◆ **Texto para leitura**:
- - - -

O fato é que fabricantes e fornecedores já investiram US$ 75 bilhões (o equivalente a mais de R$ 390 bilhões) em desenvolvimento sem, até agora, obterem retorno. Mas o que deveria ser um empecilho é, na verdade, um atrativo capital.
“Os investidores sabem que estamos cada vez mais perto”, comenta o fundador e presidente-executivo (CEO) da Kodiak Robotics, startup que acaba de levantar US$ 30 milhões (quase R$ 160 milhões) em capital privado, Don Brunette.
Bem longe do Brasil, Brunette opera caminhões de carga por quase 13 mil quilômetros entre o Texas e a Flórida, dois dos maiores Estados americanos.
Nas suas operações, o sistema autônomo dirige as composições – “ATs”, como são chamados, sigla para Autonomous Trucks ou... “Caminhões Autônomos”, na tradução do inglês – durante 94% do tempo, mesmo com um motorista a bordo.
Já na Europa, a Volvo apresentou, há dez dias, o EX90, SUV elétrico com sete lugares que começa a ser vendido no final deste ano. “Para o lançamento, não temos um EX90 que dirige sozinho, mas esta geração traz 16 sensores ultrassônicos, oito câmeras e cinco radares, além do sistema LiDAR”, destaca o diretor de mobilidade futura da marca sueca, Gaurang Kalsaria.
“Melhor do que isso, o modelo já vem equipado com um software que permitirá, futuramente, sua atualização para a condução autônoma”, acrescenta. As montadoras nunca jogaram dinheiro fora e, historicamente, jamais instalaram em seus produtos algo que não pudessem cobrar, mas também aqui a coisa está mudando.
“Quando você monta centenas de milhares de automóveis anualmente, sabe que cada centavo é importante para reduzir os custos. Mas chegamos à era dos elétricos e dos carros por assinatura e, hoje, o tempo médio que um comprador europeu permanece com seu veículo é de 12 anos, um recorde de longevidade”, detalha Kalsaria.
“Os preços dos automóveis 0 km estão nas alturas e os financiamentos já se estendem por oito anos, então pensamos em gerar receita futura. E, neste sentido, o lançamento do novo EX90, já preparado para uma atualização de condução autônoma, inova com a perspectiva de monetização para o futuro”, explica.

- - - -

◆ **Instruções**:
1. Liste todos os equipamentos de sensoriamento do EX90 mencionados no texto sobre veículos autônomos.
2. Por favor, indique se cada afirmação concorda com o texto sobre veículos autônomos, respondendo sim ou não e citando o trecho decisivo: (a) A Kodiak Robotics obteve US$ 30 milhões em capital privado. (b) O EX90 chega ao mercado já capaz de dirigir sozinho. (c) Em média, o comprador europeu fica 12 anos com seu veículo.
3. Escreva a continuação do texto sobre veículos autônomos a partir da última frase apresentada.
O material a seguir provém de outra fonte.

◆ **Dados fornecidos**:
- - - -

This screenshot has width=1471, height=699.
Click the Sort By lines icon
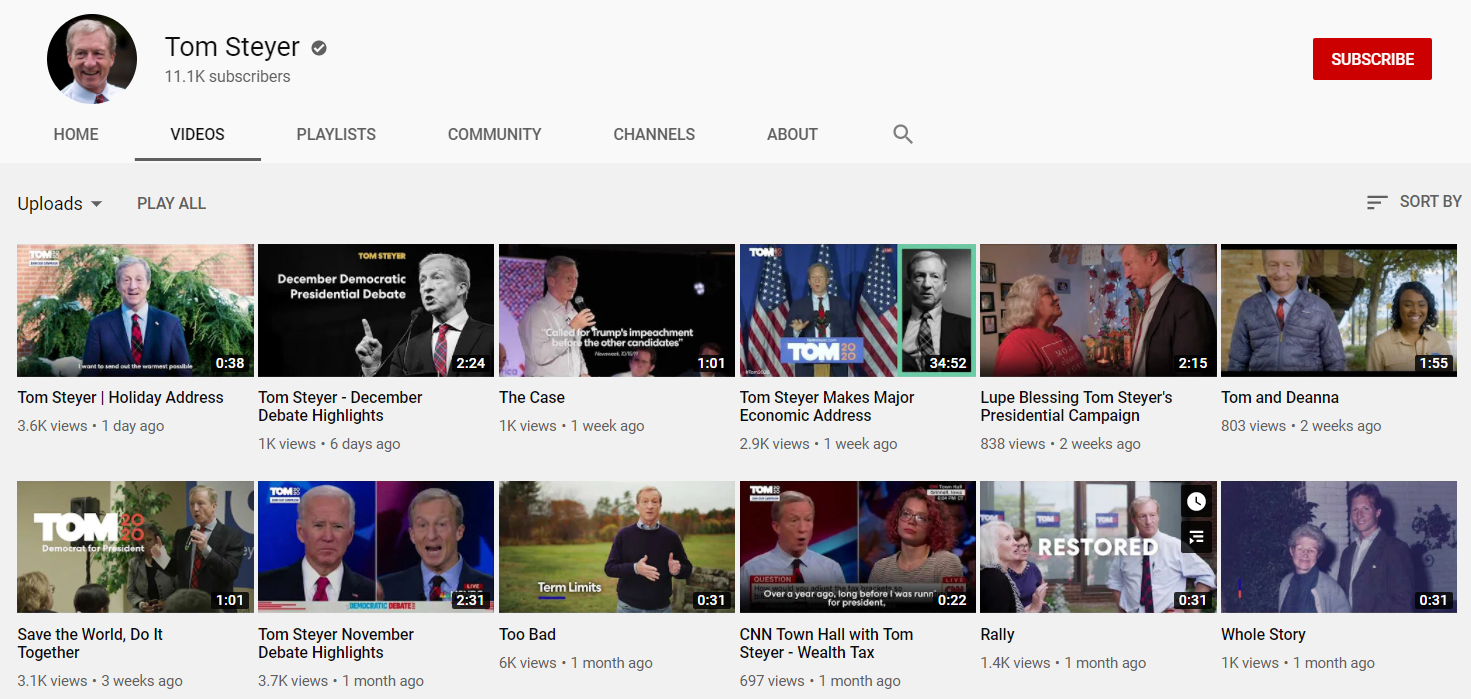1377,202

- - - -

◆ **Respostas em ordem**:
1.
16 sensores ultrassônicos
oito câmeras
cinco radares
sistema LiDAR

2.
(a) Sim: "acaba de levantar US$ 30 milhões (quase R$ 160 milhões) em capital privado"
(b) Não: "Para o lançamento, não temos um EX90 que dirige sozinho"
(c) Sim: "o tempo médio que um comprador europeu permanece com seu veículo é de 12 anos"

3.
Eu sei muito bem que, para o negacionista brasileiro, é um verdadeiro golpe saber que tudo, mas absolutamente tudo que é anunciado como uma evolução pelo mercado automotivo é, na verdade, uma estratégia para abocanhar seu suado dinheirinho, mas não há nada que se possa fazer.
E é de olho no bolso de quem tem dinheiro que a startup chinesa de direção autônoma WeRide Technology entrou, confidencialmente, com o pedido de oferta pública de ações em Wall Street (vulgo, na bolsa norte-americana), para captação de US$ 500 milhões (o equivalente a mais de R$ 2,6 bilhões).
O objetivo é atrair novos investidores para se juntarem a ninguém menos que a Alliance (Renault-Nissan-Mitsubishi), a gigante estatal Guangzhou Automobile Group (GAC), a Bosch e o grupo de gestão de ativos Carlyle.
“Os veículos autônomos irão redefinir a relação entre homem e máquina, e o nosso foco, neste momento, são sistemas que integram o envolvimento humano na condução”, afirma o presidente-executivo (CEO) da Latitude AI, subsidiária que acaba de ser criada pela Ford para desenvolver tecnologias de automação, Sammy Omari.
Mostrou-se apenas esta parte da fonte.